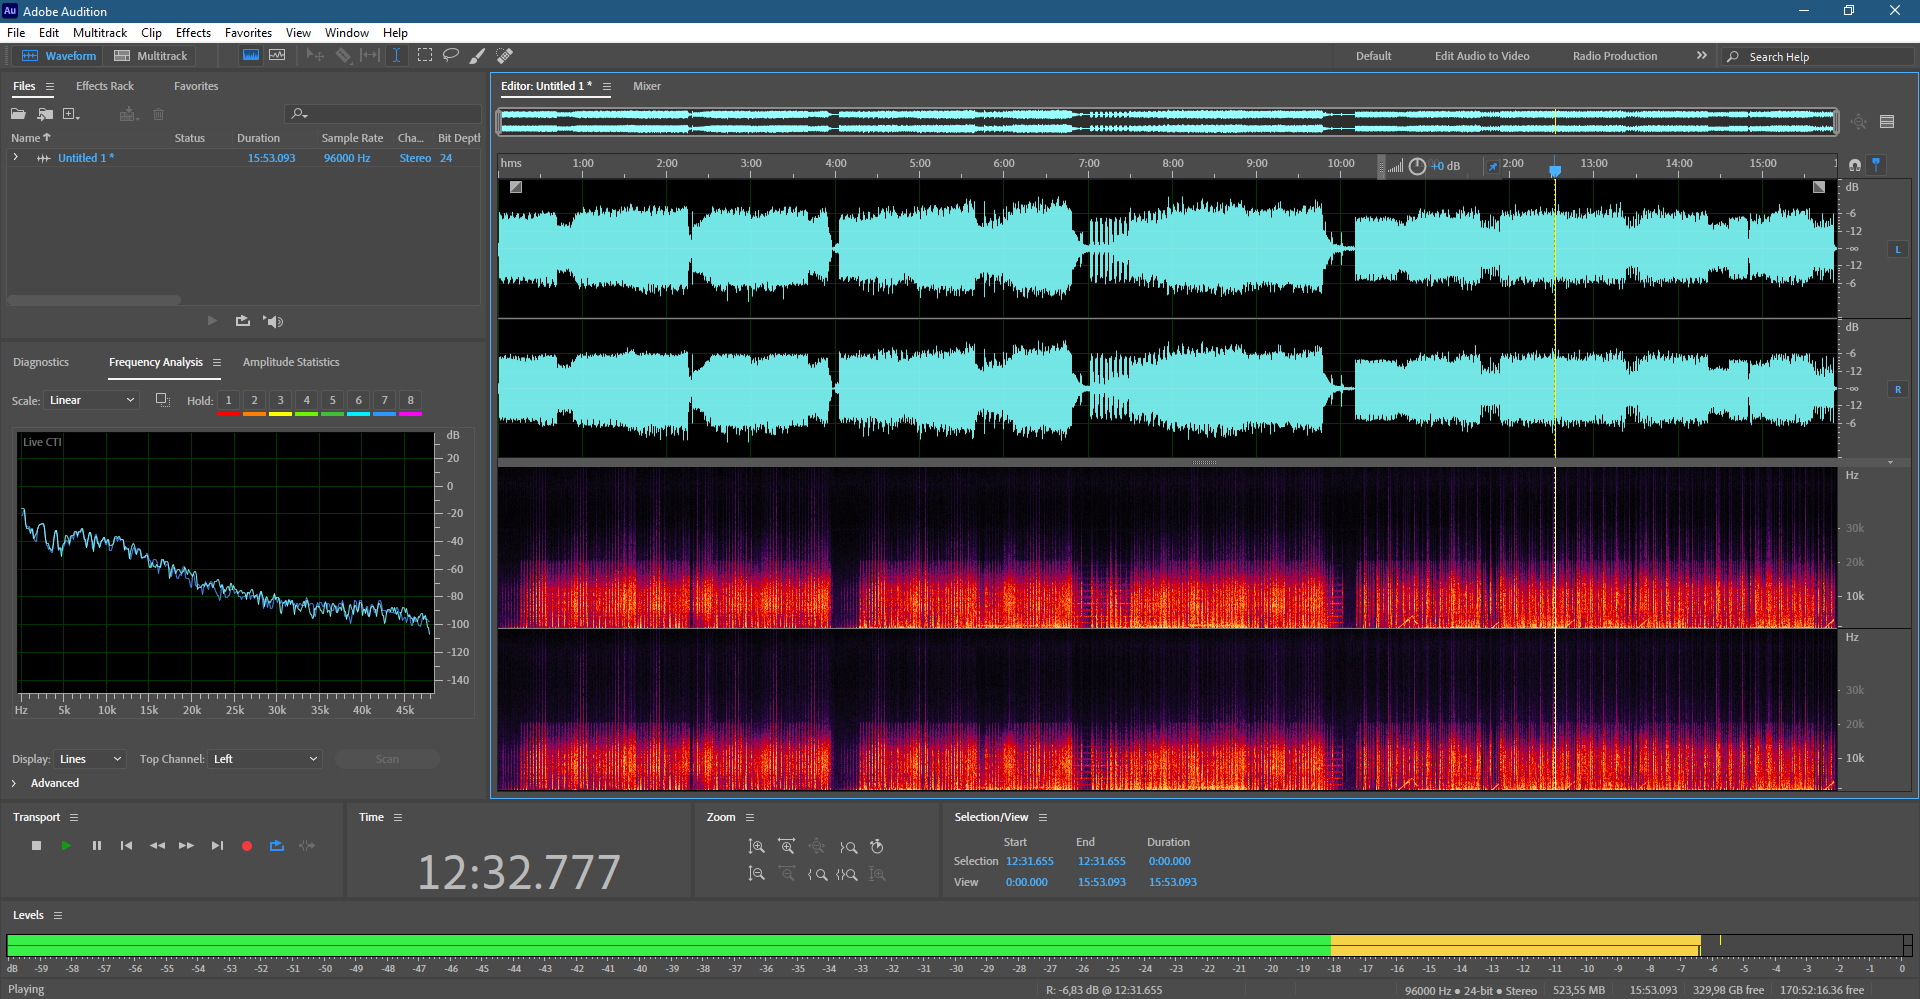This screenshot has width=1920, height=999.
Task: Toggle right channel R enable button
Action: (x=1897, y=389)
* * *
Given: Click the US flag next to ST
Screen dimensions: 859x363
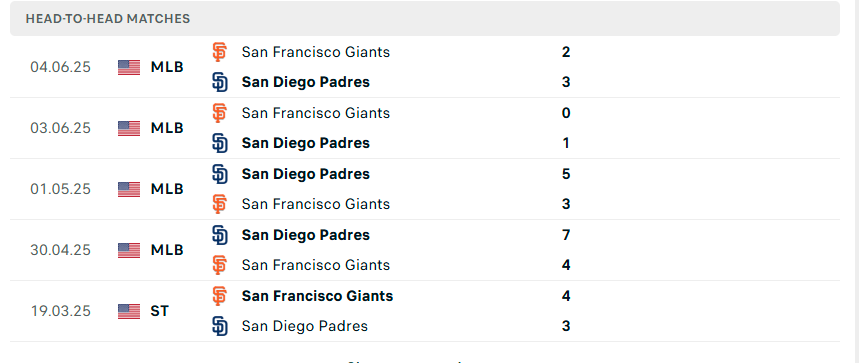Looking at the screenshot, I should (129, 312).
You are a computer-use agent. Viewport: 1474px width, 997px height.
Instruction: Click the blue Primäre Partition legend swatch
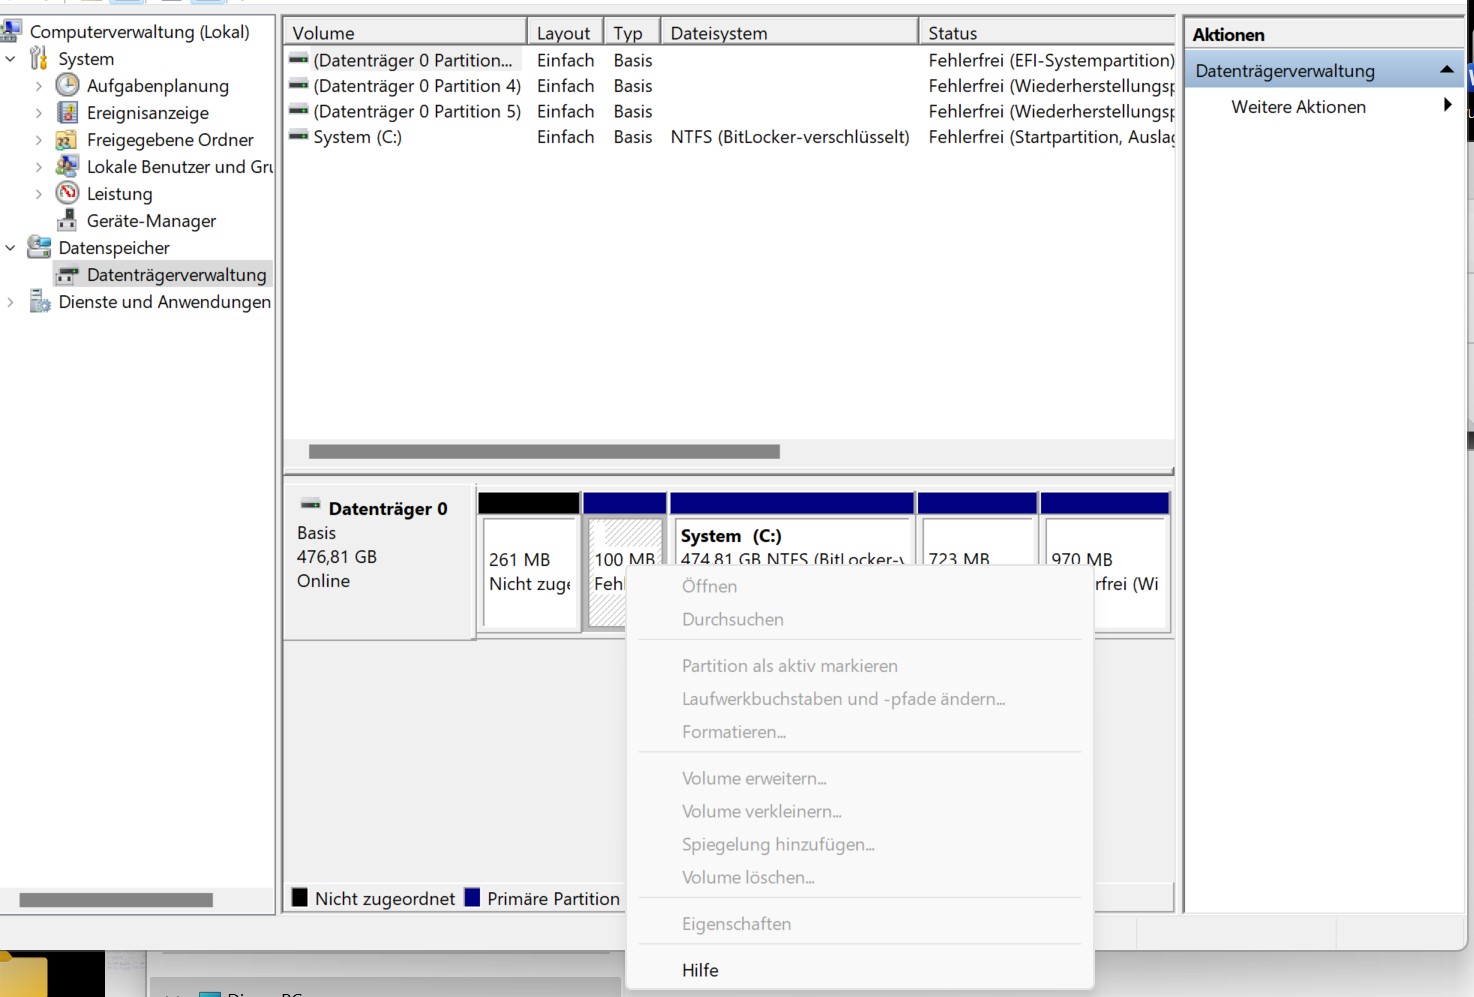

Required work:
Print exactly the lines above that run from the one with "Given: Click the US flag next to ST" down to the one with "Instruction: Click the", and omit the pictures.

Problem solution:
Given: Click the US flag next to ST
Screen dimensions: 859x363
Looking at the screenshot, I should (129, 312).
You are a computer-use agent. Viewport: 1474px width, 997px height.
Instruction: Click the blue Primäre Partition legend swatch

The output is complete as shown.